■ Exercise description
Can you restate these lines, substituting "pane" for every "tab" and leaving everything else untouched?

-- begin Available records --

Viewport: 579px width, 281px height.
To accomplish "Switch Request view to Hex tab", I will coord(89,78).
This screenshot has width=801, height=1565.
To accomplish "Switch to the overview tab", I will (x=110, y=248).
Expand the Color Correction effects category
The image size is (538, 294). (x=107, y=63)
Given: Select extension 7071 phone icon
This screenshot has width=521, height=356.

-- end Available records --

■ Complete output
Viewport: 579px width, 281px height.
To accomplish "Switch Request view to Hex pane", I will coord(89,78).
This screenshot has width=801, height=1565.
To accomplish "Switch to the overview pane", I will (x=110, y=248).
Expand the Color Correction effects category
The image size is (538, 294). (x=107, y=63)
Given: Select extension 7071 phone icon
This screenshot has width=521, height=356.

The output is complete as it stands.